LISTED RECORDS ▸

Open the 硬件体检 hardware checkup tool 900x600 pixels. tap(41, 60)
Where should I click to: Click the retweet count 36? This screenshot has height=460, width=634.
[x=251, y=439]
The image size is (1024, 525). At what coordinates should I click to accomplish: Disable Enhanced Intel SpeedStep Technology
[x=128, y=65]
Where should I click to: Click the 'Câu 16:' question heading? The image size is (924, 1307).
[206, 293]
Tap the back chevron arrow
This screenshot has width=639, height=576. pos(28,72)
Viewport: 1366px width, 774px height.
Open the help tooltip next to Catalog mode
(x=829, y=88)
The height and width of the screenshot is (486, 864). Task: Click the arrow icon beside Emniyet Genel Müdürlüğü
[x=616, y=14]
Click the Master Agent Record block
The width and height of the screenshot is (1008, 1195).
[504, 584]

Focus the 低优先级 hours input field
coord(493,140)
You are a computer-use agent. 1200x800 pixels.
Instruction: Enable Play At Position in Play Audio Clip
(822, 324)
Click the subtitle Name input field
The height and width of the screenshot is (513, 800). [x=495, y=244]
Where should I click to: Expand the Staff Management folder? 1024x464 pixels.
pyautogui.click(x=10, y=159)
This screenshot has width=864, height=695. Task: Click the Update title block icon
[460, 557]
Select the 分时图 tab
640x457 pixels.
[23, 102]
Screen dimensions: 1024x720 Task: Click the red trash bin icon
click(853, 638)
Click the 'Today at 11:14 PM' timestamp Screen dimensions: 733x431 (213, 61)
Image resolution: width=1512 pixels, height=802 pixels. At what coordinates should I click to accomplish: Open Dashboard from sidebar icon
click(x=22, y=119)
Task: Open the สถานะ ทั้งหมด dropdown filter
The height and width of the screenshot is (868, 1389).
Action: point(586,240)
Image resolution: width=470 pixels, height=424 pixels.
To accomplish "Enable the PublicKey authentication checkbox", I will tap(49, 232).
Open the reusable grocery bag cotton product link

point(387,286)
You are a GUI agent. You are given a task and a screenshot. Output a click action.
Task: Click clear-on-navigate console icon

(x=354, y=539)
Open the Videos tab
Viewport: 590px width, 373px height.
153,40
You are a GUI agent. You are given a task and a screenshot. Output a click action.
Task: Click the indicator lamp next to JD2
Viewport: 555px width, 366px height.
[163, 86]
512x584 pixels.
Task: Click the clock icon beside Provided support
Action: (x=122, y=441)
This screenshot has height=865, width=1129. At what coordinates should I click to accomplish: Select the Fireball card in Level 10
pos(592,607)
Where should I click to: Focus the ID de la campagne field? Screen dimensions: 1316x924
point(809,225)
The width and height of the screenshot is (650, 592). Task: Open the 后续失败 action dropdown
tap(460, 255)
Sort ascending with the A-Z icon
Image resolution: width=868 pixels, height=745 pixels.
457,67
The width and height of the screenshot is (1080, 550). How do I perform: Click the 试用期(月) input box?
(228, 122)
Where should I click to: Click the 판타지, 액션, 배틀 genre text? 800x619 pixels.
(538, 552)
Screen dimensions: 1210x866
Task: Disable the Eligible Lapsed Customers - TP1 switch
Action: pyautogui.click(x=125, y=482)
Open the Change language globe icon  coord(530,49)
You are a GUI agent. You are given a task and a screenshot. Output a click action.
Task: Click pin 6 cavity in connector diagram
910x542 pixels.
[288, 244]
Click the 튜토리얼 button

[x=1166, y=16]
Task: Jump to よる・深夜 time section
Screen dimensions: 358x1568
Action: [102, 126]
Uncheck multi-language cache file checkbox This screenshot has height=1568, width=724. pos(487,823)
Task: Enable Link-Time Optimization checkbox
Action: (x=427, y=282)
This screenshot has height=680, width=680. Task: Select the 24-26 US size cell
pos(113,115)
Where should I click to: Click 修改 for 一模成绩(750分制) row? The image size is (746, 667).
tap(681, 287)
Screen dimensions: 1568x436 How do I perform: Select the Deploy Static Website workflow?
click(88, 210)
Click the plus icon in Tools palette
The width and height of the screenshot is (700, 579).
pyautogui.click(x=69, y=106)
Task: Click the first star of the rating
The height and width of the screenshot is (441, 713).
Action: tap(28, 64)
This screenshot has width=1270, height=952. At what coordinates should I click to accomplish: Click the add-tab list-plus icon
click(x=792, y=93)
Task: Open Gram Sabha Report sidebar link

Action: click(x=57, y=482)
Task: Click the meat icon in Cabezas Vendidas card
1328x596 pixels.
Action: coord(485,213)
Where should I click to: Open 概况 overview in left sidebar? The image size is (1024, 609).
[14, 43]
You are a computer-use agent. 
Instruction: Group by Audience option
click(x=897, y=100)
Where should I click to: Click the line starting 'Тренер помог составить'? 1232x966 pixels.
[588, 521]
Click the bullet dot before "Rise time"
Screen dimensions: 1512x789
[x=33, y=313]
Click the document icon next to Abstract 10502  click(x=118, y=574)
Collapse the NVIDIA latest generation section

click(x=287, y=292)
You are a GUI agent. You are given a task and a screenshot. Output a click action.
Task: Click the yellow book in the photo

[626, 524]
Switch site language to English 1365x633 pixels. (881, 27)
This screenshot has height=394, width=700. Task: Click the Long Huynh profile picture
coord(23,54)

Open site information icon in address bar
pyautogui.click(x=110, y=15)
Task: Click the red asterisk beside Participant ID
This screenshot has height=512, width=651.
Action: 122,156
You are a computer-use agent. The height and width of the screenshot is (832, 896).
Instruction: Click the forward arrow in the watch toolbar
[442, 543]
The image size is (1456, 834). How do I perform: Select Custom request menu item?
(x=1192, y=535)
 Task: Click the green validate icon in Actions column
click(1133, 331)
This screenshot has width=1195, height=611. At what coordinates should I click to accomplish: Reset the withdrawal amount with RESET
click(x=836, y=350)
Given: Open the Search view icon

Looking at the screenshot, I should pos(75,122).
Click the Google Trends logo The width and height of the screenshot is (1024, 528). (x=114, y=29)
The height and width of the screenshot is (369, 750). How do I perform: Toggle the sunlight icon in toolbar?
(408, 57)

WORK ITEM ▸ Without altering anything, print all of the data again.

TASK ANSWER ▸
Open the 硬件体检 hardware checkup tool 900x600 pixels. tap(41, 60)
Where should I click to: Click the retweet count 36? This screenshot has height=460, width=634.
[x=251, y=439]
The image size is (1024, 525). At what coordinates should I click to accomplish: Disable Enhanced Intel SpeedStep Technology
[x=128, y=65]
Where should I click to: Click the 'Câu 16:' question heading? The image size is (924, 1307).
[206, 293]
Tap the back chevron arrow
This screenshot has width=639, height=576. pos(28,72)
Viewport: 1366px width, 774px height.
Open the help tooltip next to Catalog mode
(x=829, y=88)
The height and width of the screenshot is (486, 864). Task: Click the arrow icon beside Emniyet Genel Müdürlüğü
[x=616, y=14]
Click the Master Agent Record block
The width and height of the screenshot is (1008, 1195).
[504, 584]

Focus the 低优先级 hours input field
coord(493,140)
You are a computer-use agent. 1200x800 pixels.
Instruction: Enable Play At Position in Play Audio Clip
(822, 324)
Click the subtitle Name input field
The height and width of the screenshot is (513, 800). [x=495, y=244]
Where should I click to: Expand the Staff Management folder? 1024x464 pixels.
pyautogui.click(x=10, y=159)
This screenshot has width=864, height=695. Task: Click the Update title block icon
[460, 557]
Select the 分时图 tab
640x457 pixels.
[23, 102]
Screen dimensions: 1024x720 Task: Click the red trash bin icon
click(853, 638)
Click the 'Today at 11:14 PM' timestamp Screen dimensions: 733x431 (213, 61)
Image resolution: width=1512 pixels, height=802 pixels. At what coordinates should I click to accomplish: Open Dashboard from sidebar icon
click(x=22, y=119)
Task: Open the สถานะ ทั้งหมด dropdown filter
The height and width of the screenshot is (868, 1389).
Action: point(586,240)
Image resolution: width=470 pixels, height=424 pixels.
To accomplish "Enable the PublicKey authentication checkbox", I will tap(49, 232).
Open the reusable grocery bag cotton product link

point(387,286)
You are a GUI agent. You are given a task and a screenshot. Output a click action.
Task: Click clear-on-navigate console icon

(x=354, y=539)
Open the Videos tab
Viewport: 590px width, 373px height.
153,40
You are a GUI agent. You are given a task and a screenshot. Output a click action.
Task: Click the indicator lamp next to JD2
Viewport: 555px width, 366px height.
[163, 86]
512x584 pixels.
Task: Click the clock icon beside Provided support
Action: (x=122, y=441)
This screenshot has height=865, width=1129. At what coordinates should I click to accomplish: Select the Fireball card in Level 10
pos(592,607)
Where should I click to: Focus the ID de la campagne field? Screen dimensions: 1316x924
point(809,225)
The width and height of the screenshot is (650, 592). Task: Open the 后续失败 action dropdown
tap(460, 255)
Sort ascending with the A-Z icon
Image resolution: width=868 pixels, height=745 pixels.
457,67
The width and height of the screenshot is (1080, 550). How do I perform: Click the 试用期(月) input box?
(228, 122)
Where should I click to: Click the 판타지, 액션, 배틀 genre text? 800x619 pixels.
(538, 552)
Screen dimensions: 1210x866
Task: Disable the Eligible Lapsed Customers - TP1 switch
Action: pyautogui.click(x=125, y=482)
Open the Change language globe icon  coord(530,49)
You are a GUI agent. You are given a task and a screenshot. Output a click action.
Task: Click pin 6 cavity in connector diagram
910x542 pixels.
[288, 244]
Click the 튜토리얼 button

[x=1166, y=16]
Task: Jump to よる・深夜 time section
Screen dimensions: 358x1568
Action: [102, 126]
Uncheck multi-language cache file checkbox This screenshot has height=1568, width=724. pos(487,823)
Task: Enable Link-Time Optimization checkbox
Action: (x=427, y=282)
This screenshot has height=680, width=680. Task: Select the 24-26 US size cell
pos(113,115)
Where should I click to: Click 修改 for 一模成绩(750分制) row? The image size is (746, 667).
tap(681, 287)
Screen dimensions: 1568x436 How do I perform: Select the Deploy Static Website workflow?
click(88, 210)
Click the plus icon in Tools palette
The width and height of the screenshot is (700, 579).
pyautogui.click(x=69, y=106)
Task: Click the first star of the rating
The height and width of the screenshot is (441, 713).
Action: tap(28, 64)
This screenshot has width=1270, height=952. At what coordinates should I click to accomplish: Click the add-tab list-plus icon
click(x=792, y=93)
Task: Open Gram Sabha Report sidebar link

Action: click(x=57, y=482)
Task: Click the meat icon in Cabezas Vendidas card
1328x596 pixels.
Action: coord(485,213)
Where should I click to: Open 概况 overview in left sidebar? The image size is (1024, 609).
[14, 43]
You are a computer-use agent. 
Instruction: Group by Audience option
click(x=897, y=100)
Where should I click to: Click the line starting 'Тренер помог составить'? 1232x966 pixels.
[588, 521]
Click the bullet dot before "Rise time"
Screen dimensions: 1512x789
[x=33, y=313]
Click the document icon next to Abstract 10502  click(x=118, y=574)
Collapse the NVIDIA latest generation section

click(x=287, y=292)
You are a GUI agent. You are given a task and a screenshot. Output a click action.
Task: Click the yellow book in the photo

[626, 524]
Switch site language to English 1365x633 pixels. (881, 27)
This screenshot has height=394, width=700. Task: Click the Long Huynh profile picture
coord(23,54)

Open site information icon in address bar
pyautogui.click(x=110, y=15)
Task: Click the red asterisk beside Participant ID
This screenshot has height=512, width=651.
Action: 122,156
You are a computer-use agent. The height and width of the screenshot is (832, 896).
Instruction: Click the forward arrow in the watch toolbar
[442, 543]
The image size is (1456, 834). How do I perform: Select Custom request menu item?
(x=1192, y=535)
 Task: Click the green validate icon in Actions column
click(1133, 331)
This screenshot has width=1195, height=611. At what coordinates should I click to accomplish: Reset the withdrawal amount with RESET
click(x=836, y=350)
Given: Open the Search view icon

Looking at the screenshot, I should pos(75,122).
Click the Google Trends logo The width and height of the screenshot is (1024, 528). (x=114, y=29)
The height and width of the screenshot is (369, 750). How do I perform: Toggle the sunlight icon in toolbar?
(408, 57)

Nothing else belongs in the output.